Faster Recovery Time - Hospital studies have found that seniors and recently operated on patients responded better to treatment and got better quickly while they were in contact with dogs and other therapy animals. Just petting a dog can be relaxing and therapeutic for recovering patients.
Higher Survival Rates - Dog owners have a greater chance of survival after suffering from a serious illness. For example, several studies have discovered that pet owners who suffered from a heart attack were more likely to be alive a year after they were discharged from the hospital than those who did not own pets. A New York study found that pets affected patients’ survival rate even more than the presence of family members or friends.

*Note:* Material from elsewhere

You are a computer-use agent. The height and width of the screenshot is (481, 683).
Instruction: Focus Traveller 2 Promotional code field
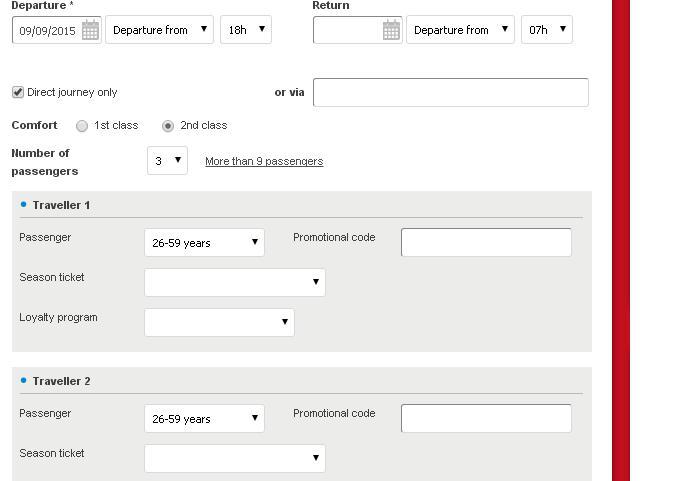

Improved Cardiovascular Health - Dog owners have been proven to have blood pressure and cholesterol lower than non-pet people. These factors reduce the chance for cardiovascular diseases. Stroking a pet has long been known to reduce blood pressure.
A study from the New York State University found that these benefits continue even without the pet available. The study tested a group of stockbrokers with hypertension. They concluded that just being a pet-owner can lower blood pressure.
Lower Cholesterol - Dog owners also have blood cholesterol levels lower than normal. Five thousand four hundred people were tested by the Baker Medical Research Institute of Australia and with the results showing pet owners having not just lower blood pressure but also lower levels of blood triglycerides and cholesterol compared to people who didn't own any pets.
Mental Wellness - Patients who have dogs have also been known to have better emotional health than their counterparts. They offer unconditional love and affection; their presence alone helps reduce loneliness for sick people who have otherwise been isolated. Several studies of people with major illnesses have shown that the stress of fighting the disease is significantly reduced when they had a dog as company. Fewer Visits to the Doctor - Studies conducted at Cambridge and UCLA have found that owning a pet corresponds to overall improved health and less need for hospital visits. A Medicare study of its elderly patients also discovered that those who own dogs visit the doctor less than those who don't have a pet.